(2005-2008) « LA MOUSTIQUAIRE »

J’ai parcouru tout le Mali avec ma moustiquaire que j’accroche un peu partout au gré du vent et de son inspiration, jusqu’à ce que quelques curieux viennent se prendre dans mes filets. Alors, sans plus d’explication aux questions qui tombent comme la pluie, j’invite ceux qui le désirent à se glisser tels quels sous le rideau transparent de son petit chapiteau ambulant. Seuls ou en groupe, ou en parures traditionnelles, enfants jeunes ou vieux jouent le jeu et prennent place, qui avec son âne ou son mouton, qui sa marchandise sur la tête ou sa bicyclette à la main. Juste le temps d’une pose photographique durant laquelle, à la fois déstabilisé et désinhibé par ce voile qui le protège en partie du regard de l’autre, chacun redevient finalement lui-même sans avoir le temps d’endosser un rôle. Utilisant ma moustiquaire comme une poursuite de théâtre, j’isole ainsi les différents personnages de la rue et dresse petit à petit une galerie de portraits de la société malienne.

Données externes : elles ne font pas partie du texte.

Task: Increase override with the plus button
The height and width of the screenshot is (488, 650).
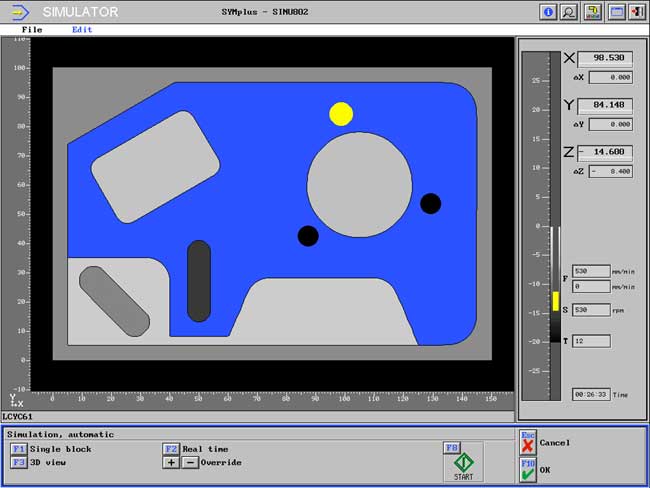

« À travers ce travail, j’ai voulu attirer l’attention sur l’aspect fragile de la vie, mais sous le voile, j’essaie aussi de capturer la réalité, ma réalité personnelle, de présenter mon autre monde à moi ». Au carrefour du jeu et de la performance, de la sculpture et de la mise en scène, en détournant un accessoire du quotidien à des fins artistiques, j’essaye de m’inscrit à la fois dans la lignée des plus célèbres portraitistes de son pays, et dans les réflexions de l’art le plus contemporain. Ouvert aux enseignements et aux champs d’expérimentations occidentaux, j’entends aussi préserver mon identité et mon regard africains, conscient comme le rappelle un adage de ses ancêtres que « quel que soit le séjour d’un tronc d’arbre sous l’eau, il ne deviendra jamais caïman ».